Pre-European Contact Colorism and Post-colonial Racism in Asia and North Africa
European imperialists are often blamed for bringing the "lighter skin is righter" mentality to indigenes of colonized lands in Africa and Asia. Critics of this mental colonization don't always acknowledge in the same breath that many North African and Asian cultures had placed a premium on light skin PRIOR to European exposure.
However, the fact that pre-colonial colorism exists does NOT absolve Europeans of their responsibility for indoctrinating non-European populations with harmful racial ideologies. Pre-colonial colorism in many cultures is fundamentally different from modern Western racism; the vocabulary and assumptions used in the discussion of modern racism are not necessarily helpful or relevant in understanding pre-European-contact attitudes towards complexion.
Ihara Saikaku, a 17th century Japanese writer, constrasted the beauty of the black-haired, pale-skinned urban youth to the unattractiveness of orange-haired, sun-tanned rural boys. Peasant boys who worked outdoors had their black hair bleached orange by sun and sweat. Thus, for the pre-modern Japanese, pale hair and dark skin came to be signifiers of an under-privileged lifestyle, just as black hair and pale skin symbolized urban sophistication and privilege.
When Europeans started exporting their ideas of the white European master race to colonized lands, the toxic reaction between old lifestyle-based colorism and new Western racism produced a harmful new compound which associated European features with power, wealth and beauty. Some European-descent whites absolve themselves of responsibility by saying, "The only reason racism took root so easily in Japan/the Philippines is because the people there already had similar ideas about race and color." What these Europeans fail to understand is that while the new ideas of racism may wear the clothes of old class/lifestyle-based colorism, it is a whole different animal underneath.

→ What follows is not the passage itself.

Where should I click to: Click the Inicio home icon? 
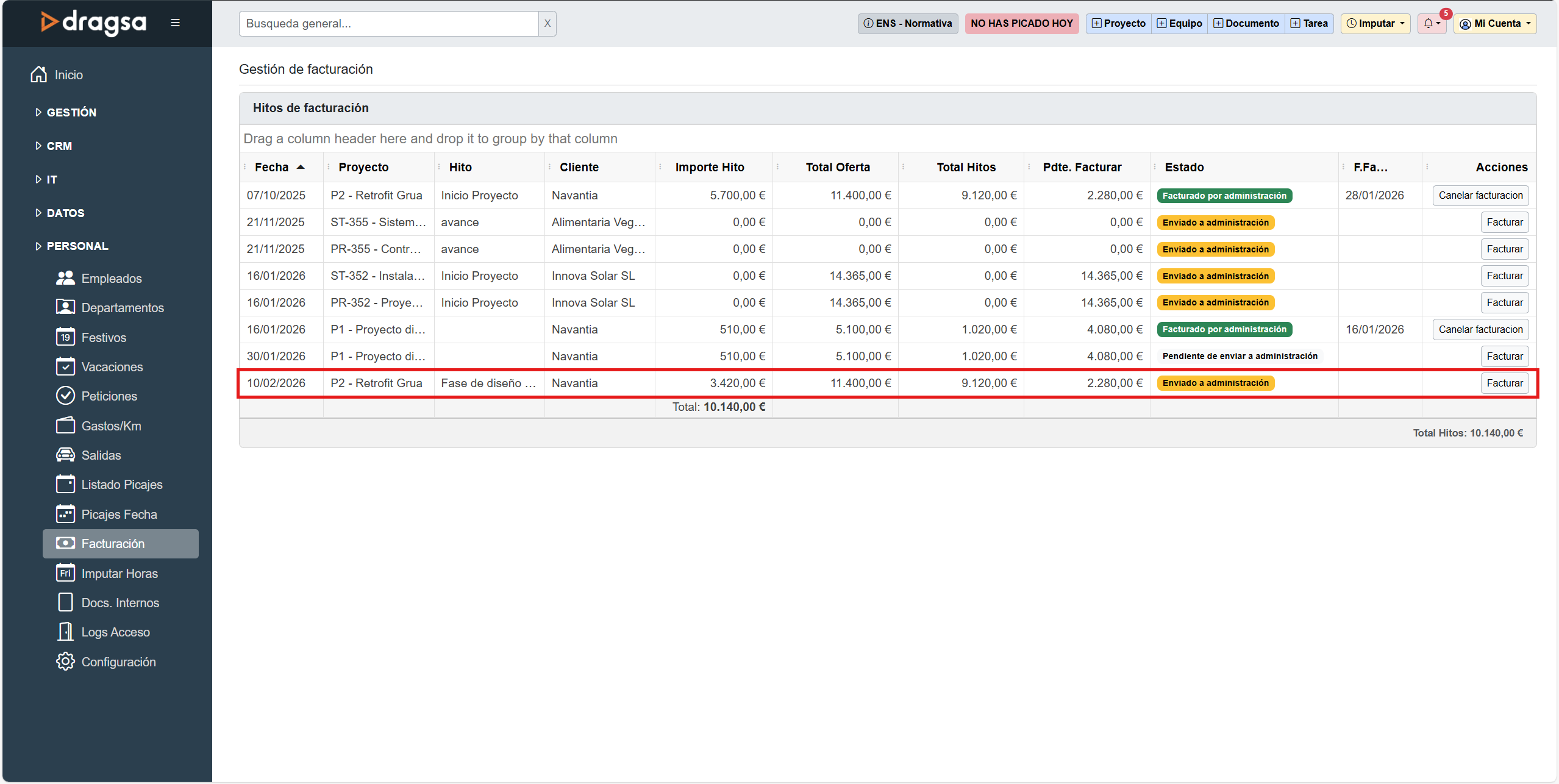point(39,74)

The modern concept of 'race' itself is a Western import. This new racial 'colorism' is no longer framed in the old context of "lifestyle/social circumstance determines appearance", i.e. "if you are wealthy, you will have certain physical characteristics as a result of your lifestyle". Post-colonial racism is in fact based on the opposite concept: that one's genotype, and by extension, its phenotypic expression, determines one's circumstance in life, i.e. "if you are white, you will have certain privileges as a result of your biological heritage". This idea of "biology=destiny" is what undergirds modern Western racism.
In other cases, some Asians who assume that individual blacks are poor or uneducated may be possibly acting on traditional colorism. These Asians make the same assumptions about darker persons of their own 'race'. For all of individuals (regardless of race) some introspection would come in handy. Perhaps our individual motivations are totally benign. But perhaps if those who unconsciously subscribe to class-based colorism realize the origins of their preference for the light-skinned was based on wealth and not race, their idea that "black=poor" will fall flat because it should be obvious that people from dark-skinned races, regardless of economic situation, are dark-skinned. And therefore, using skin color as a gauge of economic status is not as relevant for subSaharan Africans and aboriginal Australians as it is for North Africans and Asians.

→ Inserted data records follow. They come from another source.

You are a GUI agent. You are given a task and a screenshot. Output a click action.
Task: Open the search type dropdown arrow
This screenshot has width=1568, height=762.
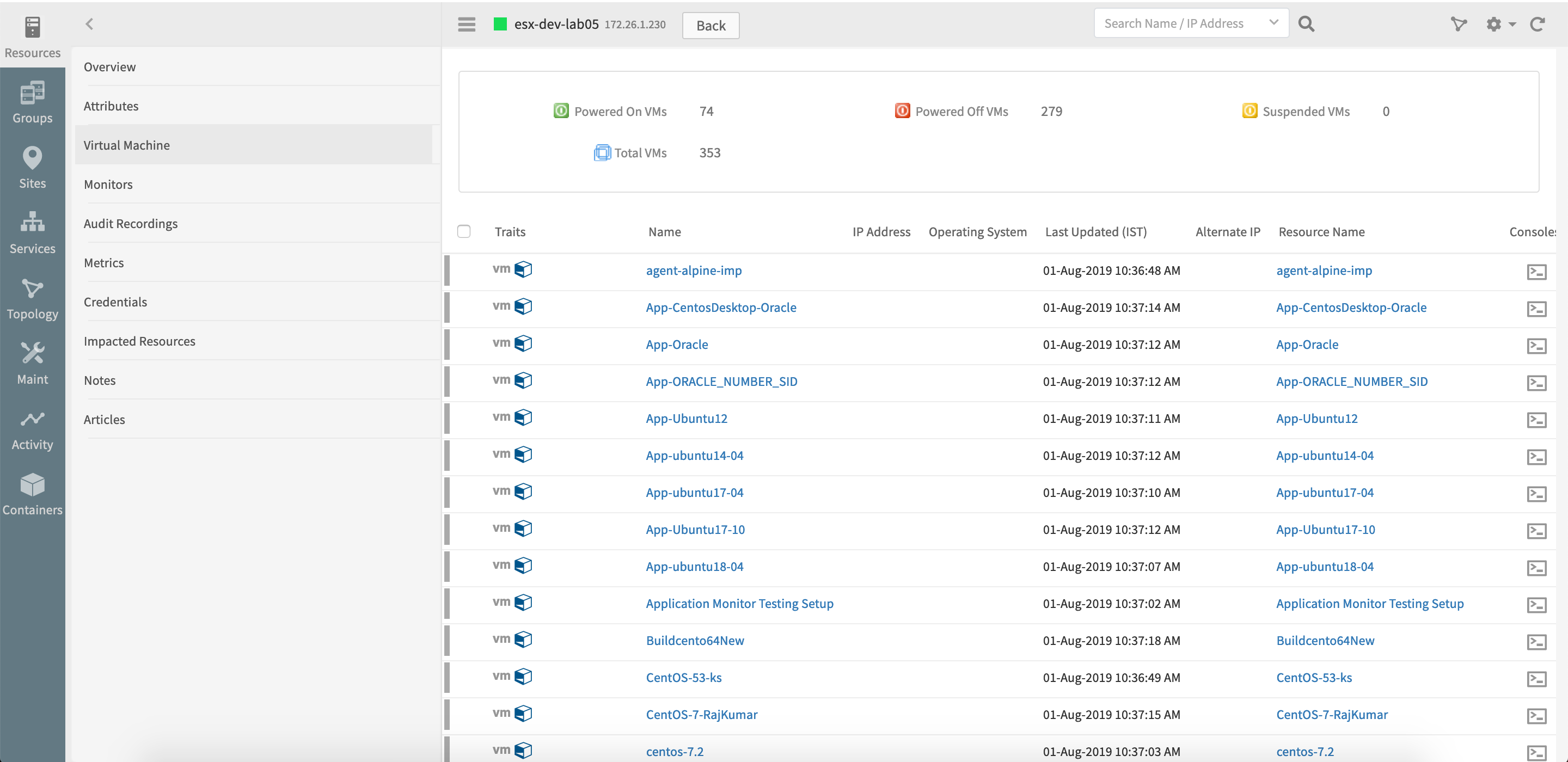[1273, 22]
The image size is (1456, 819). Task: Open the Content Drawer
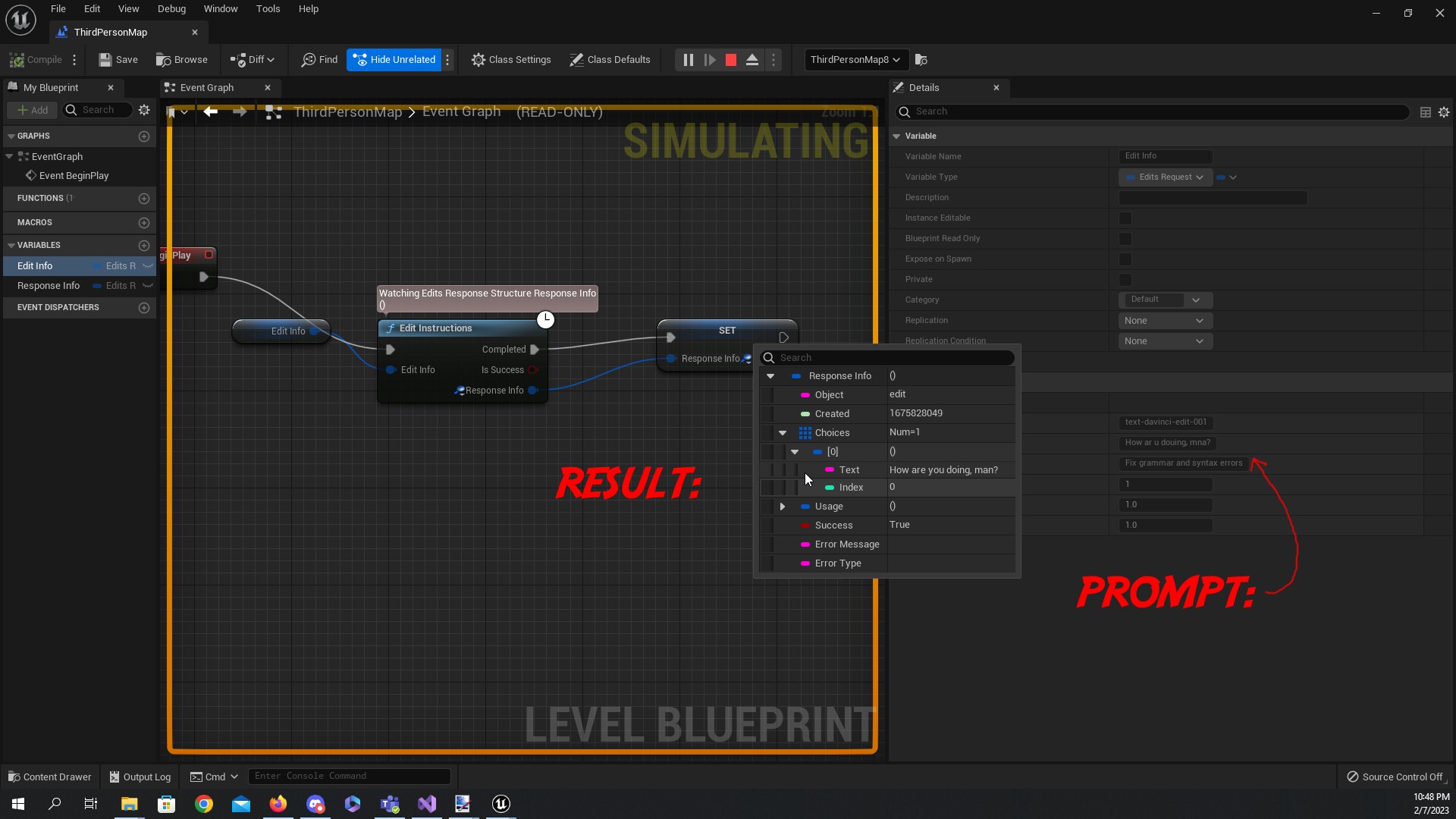click(x=49, y=777)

Even if 'race' is completely out of the picture, the next step is to acknowledge the classist implications of pre-colonial non-racial colorism. Some people find it appalling to marry for money, but the same people excuse preferences for spouses of light complexion as "purely physical". They do not recognize the wealth-based roots of color prejudices, and fail to see the role of social conditioning in constructing desire. The purpose of this essay is not to command people to change their desires, for no one has the power to dictate what is attractive to another. It merely suggests that we should UNDERSTAND the causes of our preferences. Whether we want or need to change is up to us.